**DESCRIPTION OF THE TASK**: Output the material exactly, with every line intact.

**SUPPLIED MATERIAL**:

--*--

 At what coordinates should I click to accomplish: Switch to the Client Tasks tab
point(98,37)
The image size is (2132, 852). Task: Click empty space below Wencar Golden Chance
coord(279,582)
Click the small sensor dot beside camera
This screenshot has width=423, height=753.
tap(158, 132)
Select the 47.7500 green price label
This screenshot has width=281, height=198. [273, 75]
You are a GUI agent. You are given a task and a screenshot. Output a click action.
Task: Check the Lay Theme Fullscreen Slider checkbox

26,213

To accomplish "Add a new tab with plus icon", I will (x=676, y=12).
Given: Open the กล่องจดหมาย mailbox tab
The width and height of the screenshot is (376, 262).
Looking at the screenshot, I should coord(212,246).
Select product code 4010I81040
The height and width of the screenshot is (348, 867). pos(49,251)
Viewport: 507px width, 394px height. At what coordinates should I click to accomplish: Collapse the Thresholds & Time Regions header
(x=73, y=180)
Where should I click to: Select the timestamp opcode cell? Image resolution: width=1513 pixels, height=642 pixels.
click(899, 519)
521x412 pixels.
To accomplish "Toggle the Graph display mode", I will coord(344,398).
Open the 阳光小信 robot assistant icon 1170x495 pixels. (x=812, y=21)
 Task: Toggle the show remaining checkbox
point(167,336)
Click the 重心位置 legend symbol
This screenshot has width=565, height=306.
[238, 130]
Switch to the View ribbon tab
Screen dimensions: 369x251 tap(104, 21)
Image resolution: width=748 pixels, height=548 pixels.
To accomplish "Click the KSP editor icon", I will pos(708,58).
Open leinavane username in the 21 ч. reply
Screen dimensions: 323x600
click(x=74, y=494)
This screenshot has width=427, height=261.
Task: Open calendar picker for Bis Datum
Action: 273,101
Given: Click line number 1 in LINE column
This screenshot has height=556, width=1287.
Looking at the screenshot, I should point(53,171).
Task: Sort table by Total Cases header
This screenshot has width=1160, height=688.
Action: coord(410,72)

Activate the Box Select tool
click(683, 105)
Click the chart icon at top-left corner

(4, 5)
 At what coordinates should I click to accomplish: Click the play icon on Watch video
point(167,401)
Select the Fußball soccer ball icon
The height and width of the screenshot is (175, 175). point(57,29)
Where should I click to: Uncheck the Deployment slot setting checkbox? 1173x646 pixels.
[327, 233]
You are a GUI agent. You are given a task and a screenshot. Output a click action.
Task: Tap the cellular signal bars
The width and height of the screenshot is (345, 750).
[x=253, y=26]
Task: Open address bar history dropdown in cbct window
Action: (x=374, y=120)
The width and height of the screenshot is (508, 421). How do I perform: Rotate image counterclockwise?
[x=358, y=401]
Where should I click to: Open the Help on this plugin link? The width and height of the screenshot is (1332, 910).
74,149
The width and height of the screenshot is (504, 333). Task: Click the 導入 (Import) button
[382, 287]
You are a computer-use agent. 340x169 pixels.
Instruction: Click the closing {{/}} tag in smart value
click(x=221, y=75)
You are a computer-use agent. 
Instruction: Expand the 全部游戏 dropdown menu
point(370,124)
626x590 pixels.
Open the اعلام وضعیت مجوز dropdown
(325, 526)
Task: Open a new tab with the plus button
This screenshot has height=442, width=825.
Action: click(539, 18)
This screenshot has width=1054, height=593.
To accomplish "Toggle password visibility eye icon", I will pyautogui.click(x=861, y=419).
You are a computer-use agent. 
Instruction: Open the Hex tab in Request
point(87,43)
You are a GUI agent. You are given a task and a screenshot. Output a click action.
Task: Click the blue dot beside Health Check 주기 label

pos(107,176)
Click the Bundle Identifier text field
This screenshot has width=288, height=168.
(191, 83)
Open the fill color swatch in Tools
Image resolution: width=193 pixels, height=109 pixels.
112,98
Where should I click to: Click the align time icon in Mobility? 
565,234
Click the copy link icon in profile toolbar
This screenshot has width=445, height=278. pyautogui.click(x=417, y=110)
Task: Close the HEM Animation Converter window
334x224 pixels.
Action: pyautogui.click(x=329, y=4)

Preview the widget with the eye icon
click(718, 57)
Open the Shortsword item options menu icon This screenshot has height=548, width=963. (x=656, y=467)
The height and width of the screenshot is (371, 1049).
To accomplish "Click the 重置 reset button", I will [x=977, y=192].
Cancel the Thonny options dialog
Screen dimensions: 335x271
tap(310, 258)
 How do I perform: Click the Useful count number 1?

--*--

**SOLUTION TO THIS TASK**:
 At what coordinates should I click to accomplish: Switch to the Client Tasks tab
point(98,37)
The image size is (2132, 852). Task: Click empty space below Wencar Golden Chance
coord(279,582)
Click the small sensor dot beside camera
This screenshot has width=423, height=753.
tap(158, 132)
Select the 47.7500 green price label
This screenshot has width=281, height=198. [273, 75]
You are a GUI agent. You are given a task and a screenshot. Output a click action.
Task: Check the Lay Theme Fullscreen Slider checkbox

26,213

To accomplish "Add a new tab with plus icon", I will (x=676, y=12).
Given: Open the กล่องจดหมาย mailbox tab
The width and height of the screenshot is (376, 262).
Looking at the screenshot, I should coord(212,246).
Select product code 4010I81040
The height and width of the screenshot is (348, 867). pos(49,251)
Viewport: 507px width, 394px height. At what coordinates should I click to accomplish: Collapse the Thresholds & Time Regions header
(x=73, y=180)
Where should I click to: Select the timestamp opcode cell? Image resolution: width=1513 pixels, height=642 pixels.
click(899, 519)
521x412 pixels.
To accomplish "Toggle the Graph display mode", I will coord(344,398).
Open the 阳光小信 robot assistant icon 1170x495 pixels. (x=812, y=21)
 Task: Toggle the show remaining checkbox
point(167,336)
Click the 重心位置 legend symbol
This screenshot has width=565, height=306.
[238, 130]
Switch to the View ribbon tab
Screen dimensions: 369x251 tap(104, 21)
Image resolution: width=748 pixels, height=548 pixels.
To accomplish "Click the KSP editor icon", I will pos(708,58).
Open leinavane username in the 21 ч. reply
Screen dimensions: 323x600
click(x=74, y=494)
This screenshot has width=427, height=261.
Task: Open calendar picker for Bis Datum
Action: 273,101
Given: Click line number 1 in LINE column
This screenshot has height=556, width=1287.
Looking at the screenshot, I should point(53,171).
Task: Sort table by Total Cases header
This screenshot has width=1160, height=688.
Action: coord(410,72)

Activate the Box Select tool
click(683, 105)
Click the chart icon at top-left corner

(4, 5)
 At what coordinates should I click to accomplish: Click the play icon on Watch video
point(167,401)
Select the Fußball soccer ball icon
The height and width of the screenshot is (175, 175). point(57,29)
Where should I click to: Uncheck the Deployment slot setting checkbox? 1173x646 pixels.
[327, 233]
You are a GUI agent. You are given a task and a screenshot. Output a click action.
Task: Tap the cellular signal bars
The width and height of the screenshot is (345, 750).
[x=253, y=26]
Task: Open address bar history dropdown in cbct window
Action: (x=374, y=120)
The width and height of the screenshot is (508, 421). How do I perform: Rotate image counterclockwise?
[x=358, y=401]
Where should I click to: Open the Help on this plugin link? The width and height of the screenshot is (1332, 910).
74,149
The width and height of the screenshot is (504, 333). Task: Click the 導入 (Import) button
[382, 287]
You are a computer-use agent. 340x169 pixels.
Instruction: Click the closing {{/}} tag in smart value
click(x=221, y=75)
You are a computer-use agent. 
Instruction: Expand the 全部游戏 dropdown menu
point(370,124)
626x590 pixels.
Open the اعلام وضعیت مجوز dropdown
(325, 526)
Task: Open a new tab with the plus button
This screenshot has height=442, width=825.
Action: click(539, 18)
This screenshot has width=1054, height=593.
To accomplish "Toggle password visibility eye icon", I will pyautogui.click(x=861, y=419).
You are a computer-use agent. 
Instruction: Open the Hex tab in Request
point(87,43)
You are a GUI agent. You are given a task and a screenshot. Output a click action.
Task: Click the blue dot beside Health Check 주기 label

pos(107,176)
Click the Bundle Identifier text field
This screenshot has width=288, height=168.
(191, 83)
Open the fill color swatch in Tools
Image resolution: width=193 pixels, height=109 pixels.
112,98
Where should I click to: Click the align time icon in Mobility? 
565,234
Click the copy link icon in profile toolbar
This screenshot has width=445, height=278. pyautogui.click(x=417, y=110)
Task: Close the HEM Animation Converter window
334x224 pixels.
Action: pyautogui.click(x=329, y=4)

Preview the widget with the eye icon
click(718, 57)
Open the Shortsword item options menu icon This screenshot has height=548, width=963. (x=656, y=467)
The height and width of the screenshot is (371, 1049).
To accomplish "Click the 重置 reset button", I will [x=977, y=192].
Cancel the Thonny options dialog
Screen dimensions: 335x271
tap(310, 258)
 How do I perform: Click the Useful count number 1?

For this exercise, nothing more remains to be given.